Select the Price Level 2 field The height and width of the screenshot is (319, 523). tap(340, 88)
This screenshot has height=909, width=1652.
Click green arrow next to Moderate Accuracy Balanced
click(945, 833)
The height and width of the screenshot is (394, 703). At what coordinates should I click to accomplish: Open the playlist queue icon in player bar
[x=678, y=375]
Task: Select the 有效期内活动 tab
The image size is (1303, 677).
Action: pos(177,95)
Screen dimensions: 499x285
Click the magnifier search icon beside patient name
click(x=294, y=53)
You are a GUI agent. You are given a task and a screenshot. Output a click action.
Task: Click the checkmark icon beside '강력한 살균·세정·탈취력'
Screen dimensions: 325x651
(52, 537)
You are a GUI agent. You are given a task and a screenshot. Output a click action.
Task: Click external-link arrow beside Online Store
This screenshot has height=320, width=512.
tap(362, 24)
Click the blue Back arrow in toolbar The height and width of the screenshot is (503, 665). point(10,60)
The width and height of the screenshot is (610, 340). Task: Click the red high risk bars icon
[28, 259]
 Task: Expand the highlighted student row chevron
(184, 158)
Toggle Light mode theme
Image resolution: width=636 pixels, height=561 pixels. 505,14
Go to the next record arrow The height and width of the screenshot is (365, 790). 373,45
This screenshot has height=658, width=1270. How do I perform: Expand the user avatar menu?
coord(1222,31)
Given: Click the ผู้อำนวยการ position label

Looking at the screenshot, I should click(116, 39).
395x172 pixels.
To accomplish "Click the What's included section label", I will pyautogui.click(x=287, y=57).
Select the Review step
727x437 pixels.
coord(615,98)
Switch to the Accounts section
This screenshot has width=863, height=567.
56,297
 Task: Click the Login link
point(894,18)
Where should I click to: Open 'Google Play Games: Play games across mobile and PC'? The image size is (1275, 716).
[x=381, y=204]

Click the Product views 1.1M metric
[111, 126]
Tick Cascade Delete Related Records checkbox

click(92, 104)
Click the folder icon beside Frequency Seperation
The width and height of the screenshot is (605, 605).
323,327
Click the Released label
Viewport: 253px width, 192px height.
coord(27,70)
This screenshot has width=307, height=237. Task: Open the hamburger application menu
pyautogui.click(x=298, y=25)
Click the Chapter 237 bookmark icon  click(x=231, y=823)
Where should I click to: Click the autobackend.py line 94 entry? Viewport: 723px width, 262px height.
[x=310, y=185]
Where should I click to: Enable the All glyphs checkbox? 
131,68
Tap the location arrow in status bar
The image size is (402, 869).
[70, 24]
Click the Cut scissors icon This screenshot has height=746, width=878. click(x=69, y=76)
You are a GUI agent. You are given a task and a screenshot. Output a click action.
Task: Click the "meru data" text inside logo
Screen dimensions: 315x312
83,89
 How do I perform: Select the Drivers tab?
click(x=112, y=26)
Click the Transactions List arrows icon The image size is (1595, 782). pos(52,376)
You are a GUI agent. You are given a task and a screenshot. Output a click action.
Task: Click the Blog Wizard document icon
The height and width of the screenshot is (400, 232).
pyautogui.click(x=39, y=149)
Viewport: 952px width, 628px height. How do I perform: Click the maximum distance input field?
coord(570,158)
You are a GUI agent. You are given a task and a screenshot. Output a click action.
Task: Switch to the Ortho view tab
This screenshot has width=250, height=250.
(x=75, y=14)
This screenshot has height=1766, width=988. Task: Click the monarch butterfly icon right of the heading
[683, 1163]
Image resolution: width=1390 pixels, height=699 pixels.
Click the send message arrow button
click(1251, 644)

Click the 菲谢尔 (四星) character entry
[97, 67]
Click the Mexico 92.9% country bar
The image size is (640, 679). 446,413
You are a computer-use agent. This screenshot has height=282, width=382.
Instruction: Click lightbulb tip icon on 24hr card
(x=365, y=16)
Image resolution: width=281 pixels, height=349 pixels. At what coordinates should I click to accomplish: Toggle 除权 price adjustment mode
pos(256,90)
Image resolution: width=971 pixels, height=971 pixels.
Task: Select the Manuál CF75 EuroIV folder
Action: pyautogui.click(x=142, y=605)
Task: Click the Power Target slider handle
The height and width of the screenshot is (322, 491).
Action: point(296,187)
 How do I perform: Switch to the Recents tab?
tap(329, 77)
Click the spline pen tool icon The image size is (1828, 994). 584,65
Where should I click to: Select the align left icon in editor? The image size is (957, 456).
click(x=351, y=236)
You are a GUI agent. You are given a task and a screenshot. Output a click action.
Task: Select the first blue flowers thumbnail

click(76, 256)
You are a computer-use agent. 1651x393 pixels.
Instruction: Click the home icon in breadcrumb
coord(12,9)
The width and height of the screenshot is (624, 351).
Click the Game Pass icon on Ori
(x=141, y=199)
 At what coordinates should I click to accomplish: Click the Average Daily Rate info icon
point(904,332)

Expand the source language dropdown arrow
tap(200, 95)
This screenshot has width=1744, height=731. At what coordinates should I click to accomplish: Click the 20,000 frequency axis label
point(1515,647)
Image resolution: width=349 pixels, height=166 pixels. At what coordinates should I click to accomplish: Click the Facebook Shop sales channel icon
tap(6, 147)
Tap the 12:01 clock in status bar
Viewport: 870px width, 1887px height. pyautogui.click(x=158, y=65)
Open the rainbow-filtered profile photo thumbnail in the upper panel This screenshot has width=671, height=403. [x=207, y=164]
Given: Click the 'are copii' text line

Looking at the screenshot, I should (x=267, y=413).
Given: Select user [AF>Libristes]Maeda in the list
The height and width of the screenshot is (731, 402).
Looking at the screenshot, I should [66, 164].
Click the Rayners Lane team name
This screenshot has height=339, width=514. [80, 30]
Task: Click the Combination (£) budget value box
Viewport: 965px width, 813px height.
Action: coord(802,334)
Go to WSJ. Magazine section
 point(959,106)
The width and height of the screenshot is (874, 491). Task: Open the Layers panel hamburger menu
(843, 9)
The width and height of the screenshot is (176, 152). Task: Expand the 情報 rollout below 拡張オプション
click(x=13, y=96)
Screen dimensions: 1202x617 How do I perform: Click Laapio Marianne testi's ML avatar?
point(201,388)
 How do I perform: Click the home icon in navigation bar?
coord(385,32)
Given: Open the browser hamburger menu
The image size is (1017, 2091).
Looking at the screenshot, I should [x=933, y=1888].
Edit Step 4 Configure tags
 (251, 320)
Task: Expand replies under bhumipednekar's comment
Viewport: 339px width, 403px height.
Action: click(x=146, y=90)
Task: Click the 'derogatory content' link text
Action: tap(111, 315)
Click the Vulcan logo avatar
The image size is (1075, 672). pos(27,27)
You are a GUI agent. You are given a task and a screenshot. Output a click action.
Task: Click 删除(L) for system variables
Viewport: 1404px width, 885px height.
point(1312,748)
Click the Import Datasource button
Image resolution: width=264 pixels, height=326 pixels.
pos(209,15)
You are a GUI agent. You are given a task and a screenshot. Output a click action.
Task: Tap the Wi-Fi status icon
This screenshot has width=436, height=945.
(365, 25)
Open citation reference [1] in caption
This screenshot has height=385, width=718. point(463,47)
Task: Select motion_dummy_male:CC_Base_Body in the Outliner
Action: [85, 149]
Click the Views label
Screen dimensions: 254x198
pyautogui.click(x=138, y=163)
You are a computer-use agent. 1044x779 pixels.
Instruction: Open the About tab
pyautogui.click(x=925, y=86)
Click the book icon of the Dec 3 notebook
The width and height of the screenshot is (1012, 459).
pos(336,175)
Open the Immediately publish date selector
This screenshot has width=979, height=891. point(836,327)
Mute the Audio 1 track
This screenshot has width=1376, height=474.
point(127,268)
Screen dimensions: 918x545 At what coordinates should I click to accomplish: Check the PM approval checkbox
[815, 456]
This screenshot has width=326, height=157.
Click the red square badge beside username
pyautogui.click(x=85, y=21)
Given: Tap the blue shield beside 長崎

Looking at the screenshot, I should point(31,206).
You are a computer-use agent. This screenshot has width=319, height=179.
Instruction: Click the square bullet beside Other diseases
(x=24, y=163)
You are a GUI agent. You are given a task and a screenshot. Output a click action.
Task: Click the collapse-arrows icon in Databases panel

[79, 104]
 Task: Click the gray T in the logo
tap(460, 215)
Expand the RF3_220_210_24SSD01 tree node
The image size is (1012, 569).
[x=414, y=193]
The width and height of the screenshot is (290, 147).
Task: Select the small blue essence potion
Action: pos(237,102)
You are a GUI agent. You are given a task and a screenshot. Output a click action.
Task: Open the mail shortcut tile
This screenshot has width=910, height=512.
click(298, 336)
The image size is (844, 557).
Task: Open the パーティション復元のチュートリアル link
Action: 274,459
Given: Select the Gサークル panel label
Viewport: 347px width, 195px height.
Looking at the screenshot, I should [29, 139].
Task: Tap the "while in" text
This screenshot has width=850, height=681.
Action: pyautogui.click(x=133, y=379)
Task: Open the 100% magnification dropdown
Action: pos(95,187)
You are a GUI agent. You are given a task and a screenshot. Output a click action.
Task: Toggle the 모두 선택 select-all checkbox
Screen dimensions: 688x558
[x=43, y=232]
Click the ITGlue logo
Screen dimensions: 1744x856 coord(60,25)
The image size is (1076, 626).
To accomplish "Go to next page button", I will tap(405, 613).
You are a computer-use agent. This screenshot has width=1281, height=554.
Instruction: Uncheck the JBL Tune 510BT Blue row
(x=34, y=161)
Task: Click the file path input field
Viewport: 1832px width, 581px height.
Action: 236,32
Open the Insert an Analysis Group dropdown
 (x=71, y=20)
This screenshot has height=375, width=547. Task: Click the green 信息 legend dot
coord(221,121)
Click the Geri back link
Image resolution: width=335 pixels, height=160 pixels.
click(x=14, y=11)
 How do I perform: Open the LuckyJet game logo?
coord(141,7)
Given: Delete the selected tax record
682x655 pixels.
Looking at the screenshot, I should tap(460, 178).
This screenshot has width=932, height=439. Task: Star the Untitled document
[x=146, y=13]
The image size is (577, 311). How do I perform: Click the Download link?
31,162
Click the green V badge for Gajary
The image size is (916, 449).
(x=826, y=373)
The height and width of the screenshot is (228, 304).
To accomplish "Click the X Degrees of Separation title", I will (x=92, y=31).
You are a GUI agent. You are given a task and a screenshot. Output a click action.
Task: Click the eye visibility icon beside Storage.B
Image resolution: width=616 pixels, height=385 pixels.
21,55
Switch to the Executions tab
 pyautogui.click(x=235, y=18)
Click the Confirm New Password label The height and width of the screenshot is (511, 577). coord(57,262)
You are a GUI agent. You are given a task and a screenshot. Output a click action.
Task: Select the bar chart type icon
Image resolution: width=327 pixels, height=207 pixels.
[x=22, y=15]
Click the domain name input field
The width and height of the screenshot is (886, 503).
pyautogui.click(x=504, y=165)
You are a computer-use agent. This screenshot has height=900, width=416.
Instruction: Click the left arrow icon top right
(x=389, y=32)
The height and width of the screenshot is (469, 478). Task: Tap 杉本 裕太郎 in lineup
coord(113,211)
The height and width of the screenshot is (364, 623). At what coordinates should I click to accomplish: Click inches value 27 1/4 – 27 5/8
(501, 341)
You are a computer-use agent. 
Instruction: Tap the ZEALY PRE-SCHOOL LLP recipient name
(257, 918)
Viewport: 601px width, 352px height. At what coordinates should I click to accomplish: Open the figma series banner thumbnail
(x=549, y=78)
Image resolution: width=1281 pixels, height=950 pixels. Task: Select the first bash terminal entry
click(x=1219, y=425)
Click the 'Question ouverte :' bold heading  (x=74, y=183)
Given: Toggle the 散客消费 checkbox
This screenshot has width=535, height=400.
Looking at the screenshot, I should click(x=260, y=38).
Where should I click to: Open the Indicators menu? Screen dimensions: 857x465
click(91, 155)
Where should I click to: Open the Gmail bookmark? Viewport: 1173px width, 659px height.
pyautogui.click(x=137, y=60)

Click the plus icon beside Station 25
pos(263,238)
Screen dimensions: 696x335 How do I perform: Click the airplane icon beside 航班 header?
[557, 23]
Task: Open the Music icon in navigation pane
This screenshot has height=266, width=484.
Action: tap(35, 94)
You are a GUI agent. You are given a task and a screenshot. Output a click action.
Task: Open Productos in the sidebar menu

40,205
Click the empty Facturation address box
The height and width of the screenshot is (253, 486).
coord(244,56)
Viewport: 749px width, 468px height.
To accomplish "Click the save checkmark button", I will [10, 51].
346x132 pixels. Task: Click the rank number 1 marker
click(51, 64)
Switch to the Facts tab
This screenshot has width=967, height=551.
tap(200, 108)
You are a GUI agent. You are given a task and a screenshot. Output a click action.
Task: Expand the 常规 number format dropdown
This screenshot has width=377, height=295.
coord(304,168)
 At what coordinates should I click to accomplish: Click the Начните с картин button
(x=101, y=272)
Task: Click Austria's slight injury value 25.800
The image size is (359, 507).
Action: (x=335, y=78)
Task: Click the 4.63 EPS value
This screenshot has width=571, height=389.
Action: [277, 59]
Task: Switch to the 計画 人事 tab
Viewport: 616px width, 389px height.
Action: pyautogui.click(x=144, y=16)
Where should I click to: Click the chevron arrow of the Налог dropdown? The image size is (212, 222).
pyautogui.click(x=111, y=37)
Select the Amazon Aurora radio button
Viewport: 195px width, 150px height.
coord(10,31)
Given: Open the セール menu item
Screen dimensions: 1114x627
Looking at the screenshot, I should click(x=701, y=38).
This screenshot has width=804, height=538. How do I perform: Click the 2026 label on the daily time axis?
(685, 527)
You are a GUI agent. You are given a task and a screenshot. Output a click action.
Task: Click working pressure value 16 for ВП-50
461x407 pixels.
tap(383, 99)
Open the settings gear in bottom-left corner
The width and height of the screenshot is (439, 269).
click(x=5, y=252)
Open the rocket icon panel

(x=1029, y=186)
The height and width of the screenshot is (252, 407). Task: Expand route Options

TASK DIRECTIONS:
The range runs from the line with "Task: Click the Power Target slider handle" up to and including the line with "You are a computer-use agent. 1651x393" in the listing above; please write out exactly those lines and nothing more.

ANSWER SPACE:
Task: Click the Power Target slider handle
The height and width of the screenshot is (322, 491).
Action: point(296,187)
 How do I perform: Switch to the Recents tab?
tap(329, 77)
Click the spline pen tool icon The image size is (1828, 994). 584,65
Where should I click to: Select the align left icon in editor? The image size is (957, 456).
click(x=351, y=236)
You are a GUI agent. You are given a task and a screenshot. Output a click action.
Task: Select the first blue flowers thumbnail

click(76, 256)
You are a computer-use agent. 1651x393 pixels.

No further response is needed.